Of course, self publishing gives you the most control but requires:
* Soldering/PCB making skill (or the price goes up)
* Substantial outlay of cash (especially if you do not personally make the boards + cart)
* Personally handling sales, shipping and support
All reasons why I was interested in advice approaching publishers

Just FYI I got a response back from CDBaby and they DO allow sales of CD based games. The only requirement is that I make it explicitly clear that my CD is a video game.
Can they make it a multisession CD with the soundtrack on the first session and the game on the second, so that it's also playable in a CD player?
tepples wrote:
Can they make it a multisession CD with the soundtrack on the first session and the game on the second, so that it's also playable in a CD player?

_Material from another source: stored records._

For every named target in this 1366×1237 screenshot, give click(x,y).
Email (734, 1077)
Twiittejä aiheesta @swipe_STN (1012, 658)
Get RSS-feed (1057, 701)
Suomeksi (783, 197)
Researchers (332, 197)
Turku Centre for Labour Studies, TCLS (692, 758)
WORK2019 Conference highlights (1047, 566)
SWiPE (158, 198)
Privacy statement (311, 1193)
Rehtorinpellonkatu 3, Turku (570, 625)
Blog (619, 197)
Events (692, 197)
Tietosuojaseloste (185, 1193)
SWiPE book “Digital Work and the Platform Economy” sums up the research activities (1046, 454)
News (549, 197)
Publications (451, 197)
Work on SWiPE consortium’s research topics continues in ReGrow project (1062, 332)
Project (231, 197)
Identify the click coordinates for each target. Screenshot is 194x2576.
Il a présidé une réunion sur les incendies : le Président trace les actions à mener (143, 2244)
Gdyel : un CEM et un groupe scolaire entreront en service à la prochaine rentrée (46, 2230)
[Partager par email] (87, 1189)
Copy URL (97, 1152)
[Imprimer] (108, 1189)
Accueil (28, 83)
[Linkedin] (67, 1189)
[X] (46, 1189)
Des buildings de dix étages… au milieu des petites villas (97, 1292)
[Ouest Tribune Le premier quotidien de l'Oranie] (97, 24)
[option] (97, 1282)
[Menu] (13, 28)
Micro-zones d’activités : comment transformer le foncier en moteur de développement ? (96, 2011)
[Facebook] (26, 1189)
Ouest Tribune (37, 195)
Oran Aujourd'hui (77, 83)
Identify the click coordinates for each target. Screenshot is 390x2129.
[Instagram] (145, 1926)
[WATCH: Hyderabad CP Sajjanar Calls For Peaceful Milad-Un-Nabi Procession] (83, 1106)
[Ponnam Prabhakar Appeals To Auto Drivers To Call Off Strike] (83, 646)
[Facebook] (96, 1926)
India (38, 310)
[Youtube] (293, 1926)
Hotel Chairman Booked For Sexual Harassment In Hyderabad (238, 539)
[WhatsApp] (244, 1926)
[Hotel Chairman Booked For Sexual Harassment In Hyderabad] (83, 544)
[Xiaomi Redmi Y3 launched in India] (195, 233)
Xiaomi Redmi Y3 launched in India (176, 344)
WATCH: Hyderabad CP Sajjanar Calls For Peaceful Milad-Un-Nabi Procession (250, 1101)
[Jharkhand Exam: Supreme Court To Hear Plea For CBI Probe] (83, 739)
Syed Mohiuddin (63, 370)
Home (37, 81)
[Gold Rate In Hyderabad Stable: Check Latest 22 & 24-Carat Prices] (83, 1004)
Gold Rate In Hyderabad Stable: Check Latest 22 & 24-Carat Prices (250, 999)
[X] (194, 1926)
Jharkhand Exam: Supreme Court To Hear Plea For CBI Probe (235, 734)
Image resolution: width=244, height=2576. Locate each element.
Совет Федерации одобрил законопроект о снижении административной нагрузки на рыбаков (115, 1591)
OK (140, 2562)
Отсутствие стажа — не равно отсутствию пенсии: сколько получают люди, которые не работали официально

I'm still researching how all this works, but, I think YOU master your own CD. I guess you ship off 5 copies of your master CD to them. So, whatever your target platform can put up with. I guess that'd be SegaCD if one can get Mairtrus's conversion code to work. DreamCast could include an emulator for the game so much easier. Whether you can order the tracks right for an average CD player.. Hmmmn..
Maybe I can answer this-
tokumaru wrote:
The publishers you mentioned don't look particularly special to me. They don't look anymore professional than any of the other hobbyists involved in this retro business. I know that many of these so called "publishers" don't even manufacture their own PCSs and cartridge cases, and still resort to recycling used carts... unlike Retrozone, who makes everything new.
Both of those publishers do manufacture everything new, and both take everything quite seriously.
I had a pretty good experience working with Super Fighter Team on Zaku.
I've only chatted with Fonzie at WaterMelon a few times, but they seem to be a nice group.
rainwarrior wrote:
For these reasons I'm going to say just finish the game first. If you don't have experience and/or finished games to show off, no publisher is going to care about your game that is currently just ideas and sketches. Once it's done, or at least finished enough to be fun and playable, it should be fairly easy to sell to somebody who is in a proper position to publish that kind of game.
When you do sell it, negotiate a proper contract. Hire a lawyer to look over your contract.
This, this, a thousand times this. Especially the latter statement.
If you don't want to manufacture the carts yourself, just email all of them and pick whichever gives you the best deal.
But I cannot emphasize enough, if you have a character-based game only sell the distribution / publishing rights and make sure you keep the character licenses under your control.
With CD stuff, the Mysterious Song guys (on the PC Engine) got new CDs pressed. Maybe you could contact them and find out what manufacturer they used?
TailChao wrote:
Both of those publishers do manufacture everything new
That's good to know. Thanks for the info.